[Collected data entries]
_ _ _

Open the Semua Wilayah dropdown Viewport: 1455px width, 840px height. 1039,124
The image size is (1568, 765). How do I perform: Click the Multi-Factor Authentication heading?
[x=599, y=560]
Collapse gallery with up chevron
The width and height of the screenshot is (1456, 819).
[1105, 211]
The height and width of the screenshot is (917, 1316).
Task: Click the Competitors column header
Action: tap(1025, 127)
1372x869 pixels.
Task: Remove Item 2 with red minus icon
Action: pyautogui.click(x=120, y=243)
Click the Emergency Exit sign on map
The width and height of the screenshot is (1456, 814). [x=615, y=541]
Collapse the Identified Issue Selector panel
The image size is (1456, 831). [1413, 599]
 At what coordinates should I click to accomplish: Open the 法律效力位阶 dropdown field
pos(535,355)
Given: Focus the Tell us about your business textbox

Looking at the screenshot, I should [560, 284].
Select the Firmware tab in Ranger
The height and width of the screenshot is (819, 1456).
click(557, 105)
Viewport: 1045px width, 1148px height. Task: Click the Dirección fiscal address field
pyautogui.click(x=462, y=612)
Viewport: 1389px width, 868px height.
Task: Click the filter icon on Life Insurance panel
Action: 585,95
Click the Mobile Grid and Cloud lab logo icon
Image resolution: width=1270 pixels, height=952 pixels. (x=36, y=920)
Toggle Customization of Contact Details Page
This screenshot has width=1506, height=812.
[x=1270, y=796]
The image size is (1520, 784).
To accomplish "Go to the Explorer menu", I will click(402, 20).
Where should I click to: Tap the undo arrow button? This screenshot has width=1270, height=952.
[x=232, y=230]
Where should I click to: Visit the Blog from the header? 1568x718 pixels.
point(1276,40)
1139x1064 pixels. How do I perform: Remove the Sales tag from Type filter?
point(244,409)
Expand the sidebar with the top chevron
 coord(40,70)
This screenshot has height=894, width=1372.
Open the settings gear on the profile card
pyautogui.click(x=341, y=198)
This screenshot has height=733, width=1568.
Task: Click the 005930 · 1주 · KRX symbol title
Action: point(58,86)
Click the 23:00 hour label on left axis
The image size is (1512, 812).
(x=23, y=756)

_ _ _

*TASK DETAILS*. Each record above must be output without any alteration.

*WORKED SOLUTION*.
Open the Semua Wilayah dropdown Viewport: 1455px width, 840px height. 1039,124
The image size is (1568, 765). How do I perform: Click the Multi-Factor Authentication heading?
[x=599, y=560]
Collapse gallery with up chevron
The width and height of the screenshot is (1456, 819).
[1105, 211]
The height and width of the screenshot is (917, 1316).
Task: Click the Competitors column header
Action: tap(1025, 127)
1372x869 pixels.
Task: Remove Item 2 with red minus icon
Action: pyautogui.click(x=120, y=243)
Click the Emergency Exit sign on map
The width and height of the screenshot is (1456, 814). [x=615, y=541]
Collapse the Identified Issue Selector panel
The image size is (1456, 831). [1413, 599]
 At what coordinates should I click to accomplish: Open the 法律效力位阶 dropdown field
pos(535,355)
Given: Focus the Tell us about your business textbox

Looking at the screenshot, I should [560, 284].
Select the Firmware tab in Ranger
The height and width of the screenshot is (819, 1456).
click(557, 105)
Viewport: 1045px width, 1148px height. Task: Click the Dirección fiscal address field
pyautogui.click(x=462, y=612)
Viewport: 1389px width, 868px height.
Task: Click the filter icon on Life Insurance panel
Action: 585,95
Click the Mobile Grid and Cloud lab logo icon
Image resolution: width=1270 pixels, height=952 pixels. (x=36, y=920)
Toggle Customization of Contact Details Page
This screenshot has width=1506, height=812.
[x=1270, y=796]
The image size is (1520, 784).
To accomplish "Go to the Explorer menu", I will click(402, 20).
Where should I click to: Tap the undo arrow button? This screenshot has width=1270, height=952.
[x=232, y=230]
Where should I click to: Visit the Blog from the header? 1568x718 pixels.
point(1276,40)
1139x1064 pixels. How do I perform: Remove the Sales tag from Type filter?
point(244,409)
Expand the sidebar with the top chevron
 coord(40,70)
This screenshot has height=894, width=1372.
Open the settings gear on the profile card
pyautogui.click(x=341, y=198)
This screenshot has height=733, width=1568.
Task: Click the 005930 · 1주 · KRX symbol title
Action: point(58,86)
Click the 23:00 hour label on left axis
The image size is (1512, 812).
(x=23, y=756)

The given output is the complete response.